Les impôts les moins progressifs, comme la CSG et la CRDS, vont financer cette dette. Il n'y a pas de redistribution des richesses ; tout le monde paye, quels que soient ses moyens. Certains pourront supporter cette charge, mais d'autres, les plus précaires, ne le pourront pas, même s'ils devront néanmoins le faire. L'appauvrissement des pauvres, venant de vous, ce n'est pas surprenant. De manière encore moins surprenante, les spéculateurs profiteront de cette dette accumulée, puisque vous la financez sur les marchés financiers.

Dans un rapport d'Attac de septembre 2017, que j'avais déjà mentionné, nous avons appris que la CADES « émet des papiers commerciaux sans aucun contrôle, notamment à la City de Londres et au Luxembourg ». À la date du 16 septembre 2017, la CADES avait remboursé, depuis sa création, 140 milliards d'euros de dette sociale, en grande partie grâce aux impôts, et, dans le même temps, elle avait versé 52 milliards d'euros d'intérêts aux créanciers. Les recettes fiscales servent donc à rembourser des intérêts et des commissions aux banques privées qui spéculent dessus. C'est pourquoi il apparaît nécessaire de lancer un véritable audit citoyen afin de mettre en lumière cette partie illégitime de la dette.

Enfin, vous vous prévalez de la création d'une cinquième branche de la sécurité sociale.

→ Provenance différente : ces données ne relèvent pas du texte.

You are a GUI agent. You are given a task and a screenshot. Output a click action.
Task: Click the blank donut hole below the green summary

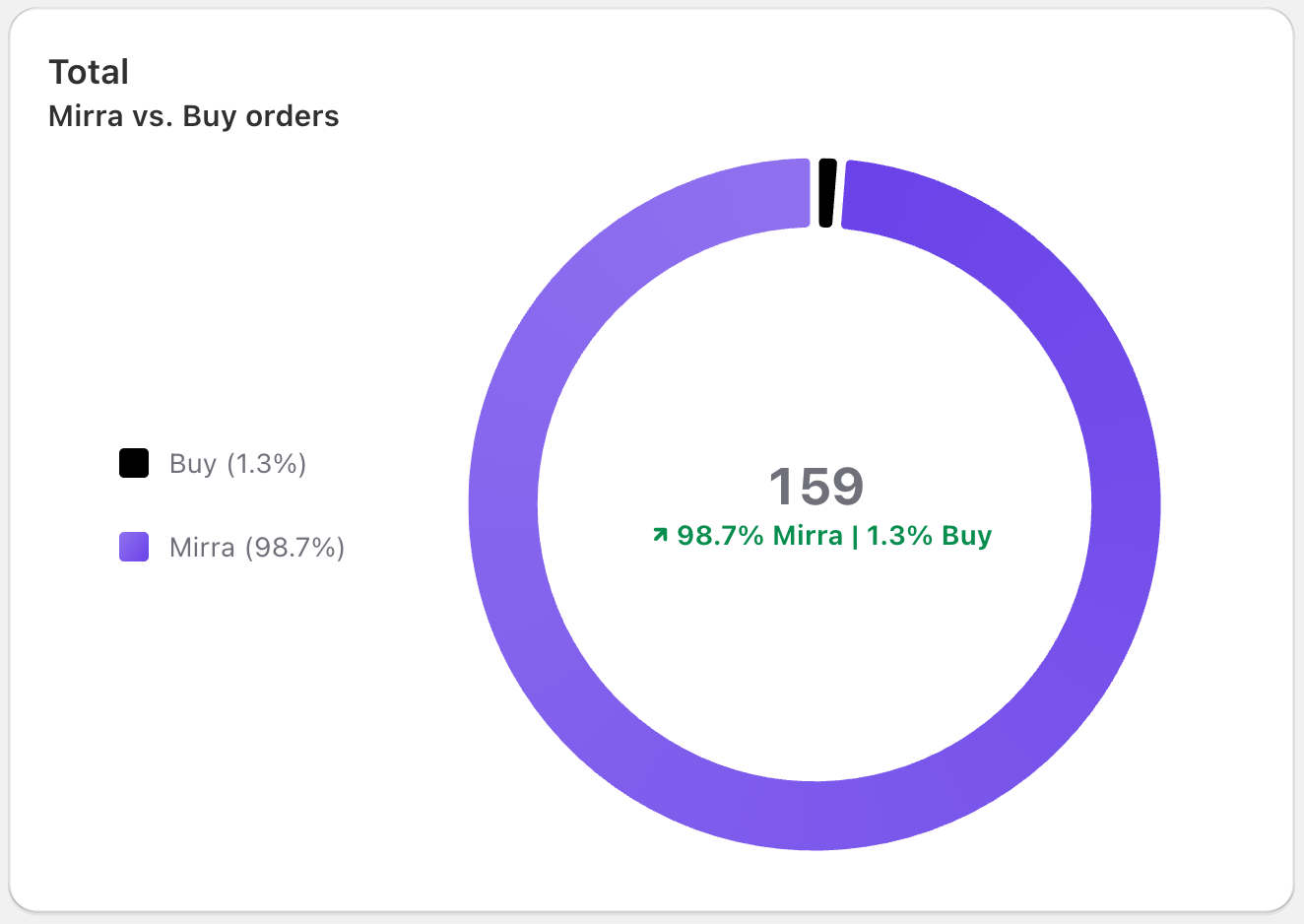coord(815,660)
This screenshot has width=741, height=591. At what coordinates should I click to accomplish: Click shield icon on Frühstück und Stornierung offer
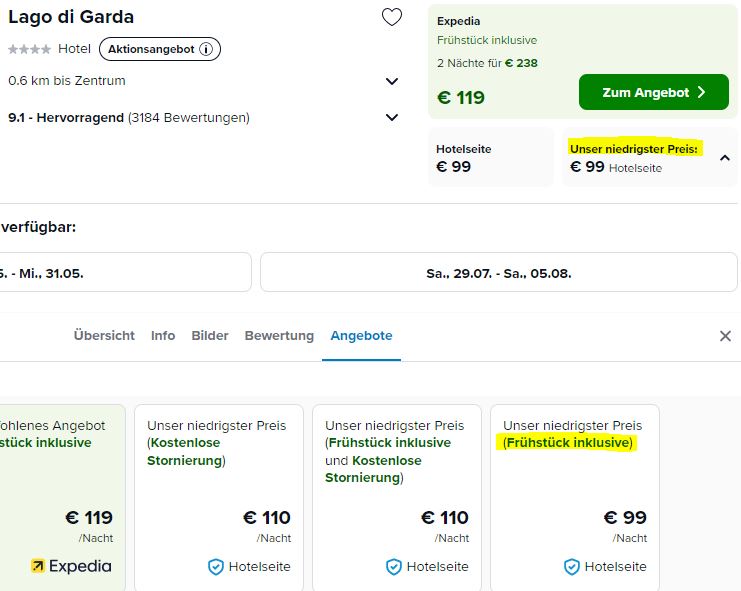[x=394, y=566]
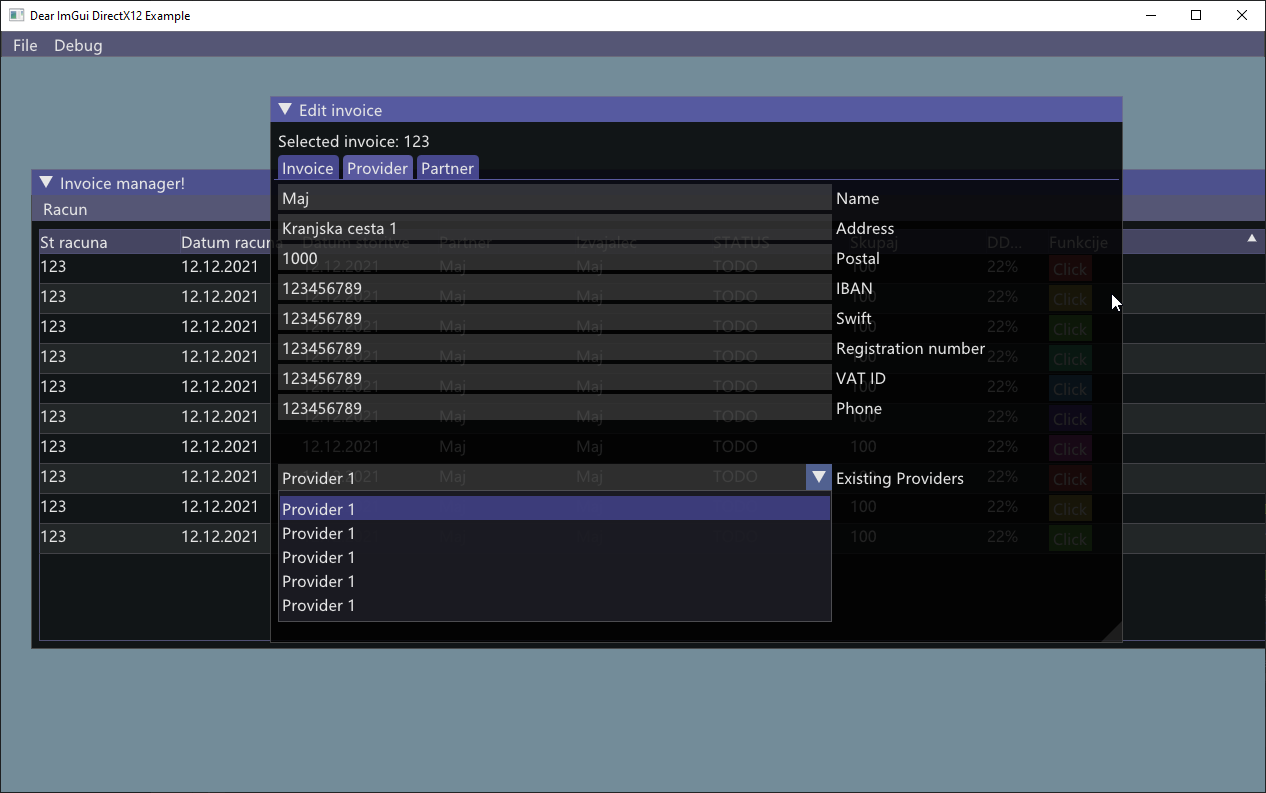Viewport: 1266px width, 793px height.
Task: Toggle the ascending sort arrow on the table
Action: (1251, 239)
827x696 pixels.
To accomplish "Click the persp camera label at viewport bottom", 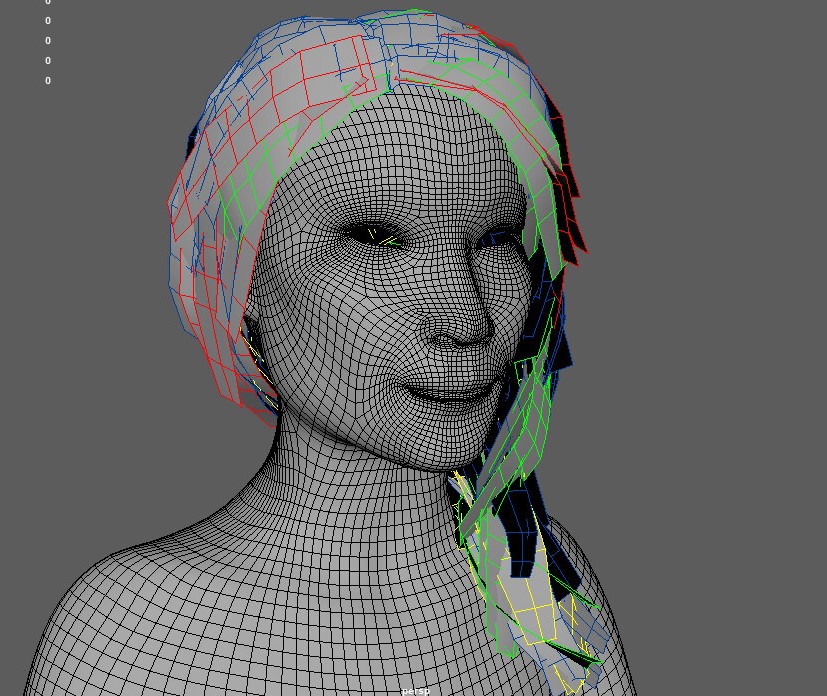I will pos(415,690).
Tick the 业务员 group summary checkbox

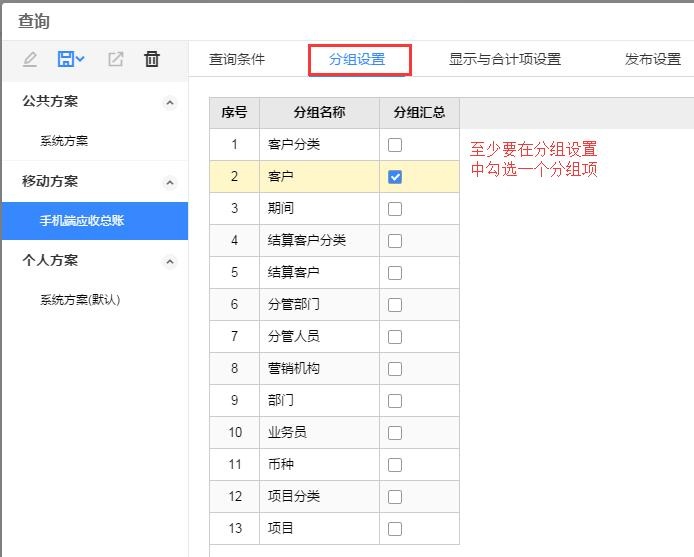coord(395,433)
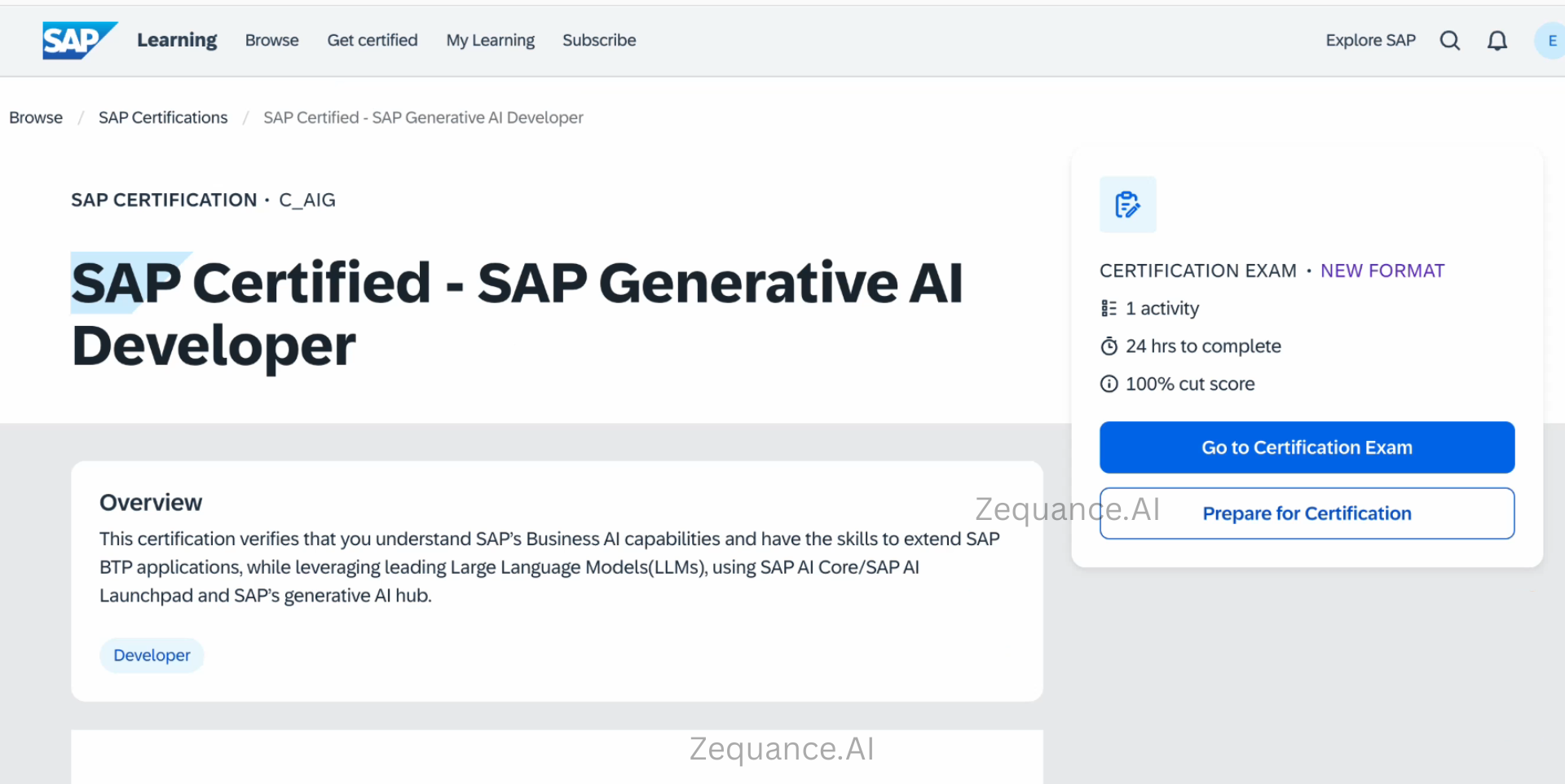
Task: Click the Get certified navigation item
Action: (x=372, y=40)
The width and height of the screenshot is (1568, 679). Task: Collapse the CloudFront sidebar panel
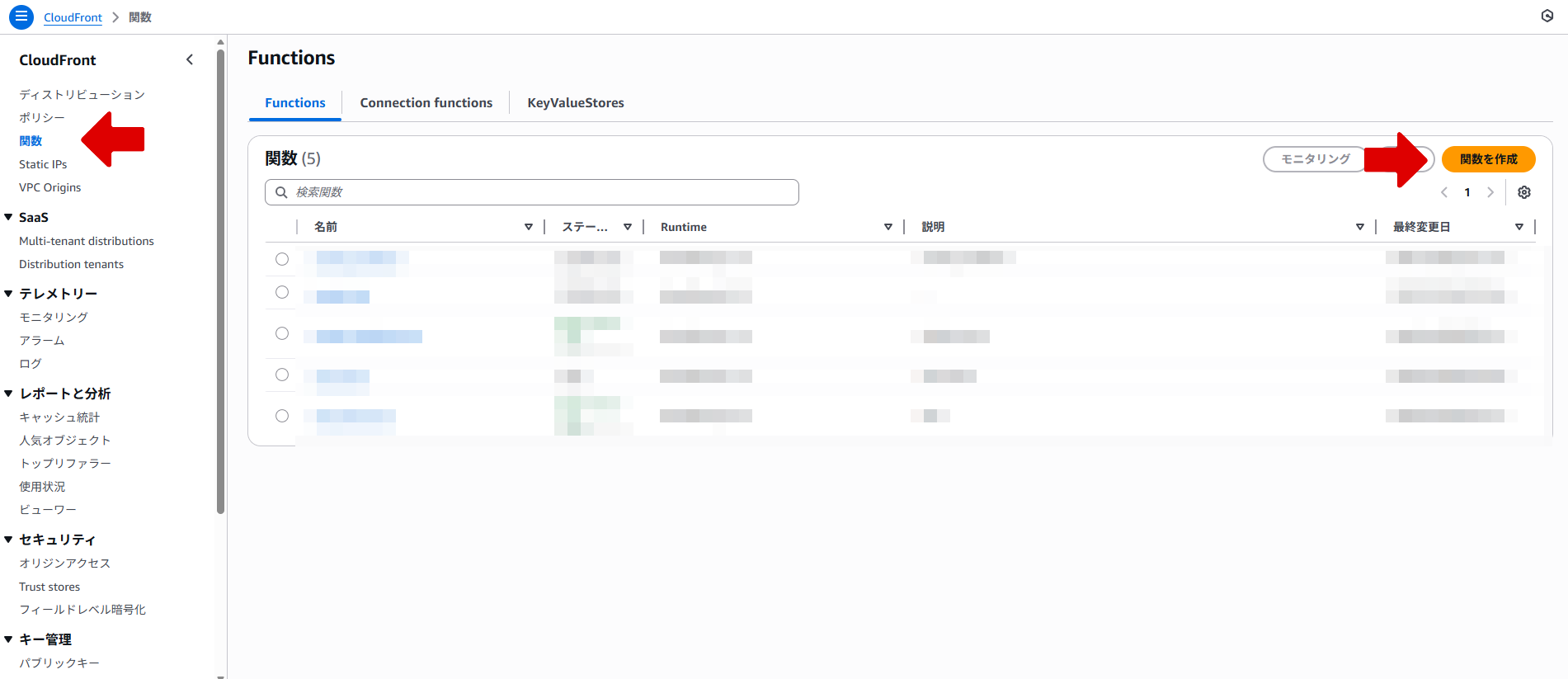190,59
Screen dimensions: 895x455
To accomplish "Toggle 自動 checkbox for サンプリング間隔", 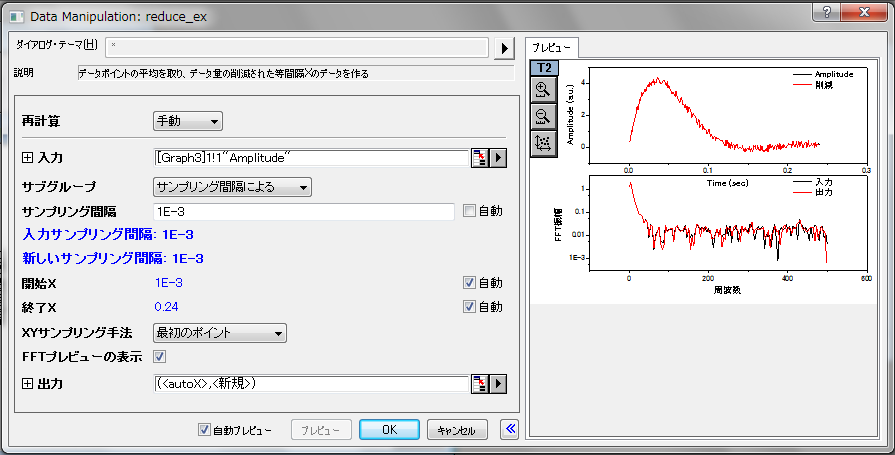I will (x=469, y=211).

Il s'agit manifestement d'un contre-feu, c'est-à-dire d'une diversion pour masquer le reste des dispositions prévues par ces textes. Si nous estimons qu'il est urgent de financer un service public de la perte d'autonomie, celui-ci devrait l'être par les cotisations sociales et non par la CSG. Nous pensons que l'État doit investir considérablement dans les politiques du grand âge. Pour vous donner une idée de budget, nous évaluions, Monique Iborra et moi-même, dans notre rapport sur les EHPAD, le financement d'une cinquième branche à au moins 20 milliards d'euros, ce qui équivaut à un point de PIB. Or sur ce point également, il n'y a que des effets d'annonce, mais pas d'actes.

Pour toutes ces raisons, le groupe La France insoumise votera contre ces projets de loi. Alors que nous avons traversé une crise sans précédent, et alors que le pays a tenu grâce à ses services publics, vous préparez leur destruction. Allez-vous, un jour, retenir les leçons du passé ? Allez-vous, un jour, faire payer ceux qui en ont les moyens ?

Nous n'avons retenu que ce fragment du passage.